Ein Jahr nach Pahalgam: Indiens Sicherheitsdilemma im Schatten der Terrorgefahr
Ein Jahr ist vergangen seit dem Massaker von Pahalgam, als bewaffnete Männer im Baisaran-Tal 26 Menschen töteten – Touristen und einen einheimischen Ponyführer. Die indische Regierung glaubt, mit der Tötung der drei mutmaßlichen Attentäter im Juli 2025 im Dachigam-Wald eine abschreckende Botschaft gesendet zu haben. Doch aus der Perspektive Srinagars bleibt der Erfolg fragil: Die 1.597 Seiten umfassende Anklageschrift der National Investigative Agency mag die Ermittlungen als abgeschlossen präsentieren, doch die Ungewissheit in der Bevölkerung ist geblieben. Kein Zeuge wurde lebend gefasst, kein Netzwerk restlos aufgedeckt – ein Umstand, der selbst in Sicherheitskreisen als Schwachstelle gilt.
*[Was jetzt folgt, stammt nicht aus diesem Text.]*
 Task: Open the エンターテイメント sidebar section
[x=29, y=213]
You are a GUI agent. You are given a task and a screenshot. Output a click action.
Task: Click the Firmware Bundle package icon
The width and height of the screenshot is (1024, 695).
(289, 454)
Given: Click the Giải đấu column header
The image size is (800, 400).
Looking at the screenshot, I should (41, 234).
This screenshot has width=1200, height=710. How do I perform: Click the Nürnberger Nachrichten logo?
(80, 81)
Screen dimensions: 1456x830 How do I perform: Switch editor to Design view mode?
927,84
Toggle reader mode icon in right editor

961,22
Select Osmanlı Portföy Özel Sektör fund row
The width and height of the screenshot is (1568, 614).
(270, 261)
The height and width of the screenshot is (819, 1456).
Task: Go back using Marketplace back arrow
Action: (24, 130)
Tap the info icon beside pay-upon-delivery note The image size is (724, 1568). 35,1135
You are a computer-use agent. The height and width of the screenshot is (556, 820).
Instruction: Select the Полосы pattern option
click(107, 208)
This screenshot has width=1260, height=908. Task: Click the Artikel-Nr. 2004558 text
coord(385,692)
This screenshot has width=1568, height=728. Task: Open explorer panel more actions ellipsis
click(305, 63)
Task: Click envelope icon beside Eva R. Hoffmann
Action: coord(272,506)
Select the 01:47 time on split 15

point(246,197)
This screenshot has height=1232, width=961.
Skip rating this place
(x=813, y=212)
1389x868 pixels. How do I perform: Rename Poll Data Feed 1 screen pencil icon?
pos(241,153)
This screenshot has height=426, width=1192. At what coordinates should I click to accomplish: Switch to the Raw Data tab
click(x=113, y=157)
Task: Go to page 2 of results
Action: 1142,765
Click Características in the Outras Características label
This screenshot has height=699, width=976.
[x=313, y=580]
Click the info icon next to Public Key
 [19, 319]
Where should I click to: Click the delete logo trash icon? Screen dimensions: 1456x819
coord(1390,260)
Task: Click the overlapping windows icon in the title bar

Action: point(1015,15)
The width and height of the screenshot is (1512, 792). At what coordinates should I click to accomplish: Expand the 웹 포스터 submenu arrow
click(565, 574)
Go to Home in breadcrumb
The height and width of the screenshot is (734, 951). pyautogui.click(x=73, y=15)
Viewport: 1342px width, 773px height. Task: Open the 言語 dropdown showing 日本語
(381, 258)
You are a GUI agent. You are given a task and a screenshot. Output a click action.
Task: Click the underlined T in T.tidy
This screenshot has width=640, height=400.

Die geografische Herausforderung ist nicht zu unterschätzen. Die Pir-Panjal-Kette, deren Wälder und Berge sich entlang der Kontrolllinie erstrecken, ist zwar mit Zäunen gesichert und wird von der indischen Armee rund um die Uhr überwacht. Dennoch gelingt es Terroristen immer wieder, sie zu überqueren – wie jene, die im vergangenen Jahr aus dem Baumgürtel oberhalb von Pahalgam auftauchten. Aus islamabadischer Sicht mag dies als Zeichen fortgesetzter Einflussnahme gelten; in Delhi hingegen wird die Frage laut, ob die Grenzsicherung nicht an strategischen Lücken leidet. Der jüngste Fall von zwei mutmaßlichen, von einem pakistanischen Gangster und dem Geheimdienst ISI gesteuerten Attentätern, die die Anti-Terror-Einheit von Uttar Pradesh im April aufgriff, unterstreicht das Muster der Radikalisierung indischer Jugendlicher über soziale Medien.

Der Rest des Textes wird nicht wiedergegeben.